No one claims market economies are perfect just that they function better than planned ones at our current technological levels.
Central planned economies have resulted in devastated ecology as well. Industrialized economies are the real cause not the economy running them.
Markets find the need of a market and respond to it only when there is profit. It is completely uninterested in other needs, this is why externalities are a problem.
I don't hold it to the standard of perfect, but markets are simply not effectively dealing with the realities of climate change.
Industrialization is definitely an issue, the larger issue is that with economies exclusively driven by markets, even when every knowledgeable person on the matter is aware of an issue like climate change, markets need to be fought and bent against their very nature to deal with the fact that it's less profitable to take care of the environment.

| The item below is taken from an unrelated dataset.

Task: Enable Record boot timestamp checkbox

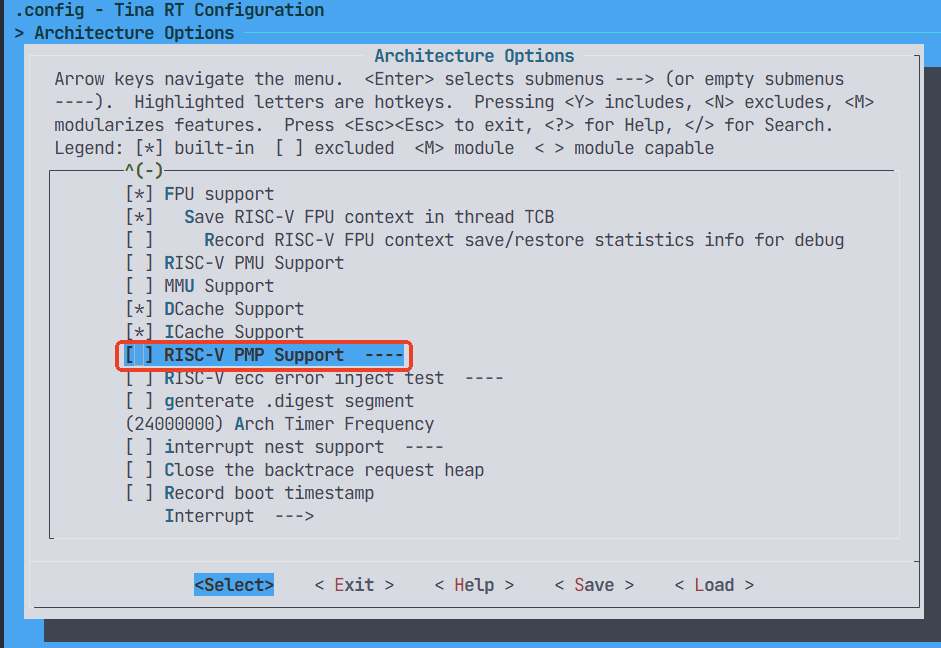Action: click(139, 493)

Markets find the need of a market and respond to it only when there is profit. It is completely uninterested in other needs, this is why externalities are a problem.
Externalities exist in all systems. Im not sure why you are mentioning them in this case given they are not unique.
The reality is markets respond much more rapidly and accurately than planned economies can. This might change if AI becomes a reality but right now planned economies will continue to be less efficient.
I don’t hold it to the standard of perfect, but markets are simply not effectively dealing with the realities of climate change.
That is true for planned economies as well.
Industrialization is definitely an issue, the larger issue is that with economies exclusively driven by markets, even when every knowledgeable person on the matter is aware of an issue like climate change, markets need to be fought and bent against their very nature to deal with the fact that it’s less profitable to take care of the environment
Not really and again it isn’t as if environmentalism has been the focus of the Marxist states IRL either. The USSR was devastating to their environment.
There'd be no crisis if we ditched oil and coal companies and just put solar and nuclear everywhere.
Let's say its true that doing that would stop the problem getting worse (e.g. no more emissions after 5 years)*.
We still have the legacy issues to deal with and I need anticaps who are thinking seriously about what can replace capitalism to take seriously how dependent we are on natural systems that are very close to collapse. We are already passed the point where just stopping the harm is job done. The climate is not the one we have evolved and developed civilisation under its far less stable.
And none of the issues are helped by a further moving target by pursuing something that pushes our energy usage even higher like some forms of "AI" that produce very little meaningful outside of capitalism anyway.
So we can have solar and nuclear oligarchs instead of oil oligarchs. Yeah, that would be slightly better
Well yeah, "nuclear oligarch" and "solar oligarch" just sound cooler than oil.
Other than a solar oligarch is impossible since anyone can put up panels.
And other than the premise of the thread is that capitalists are already to blame.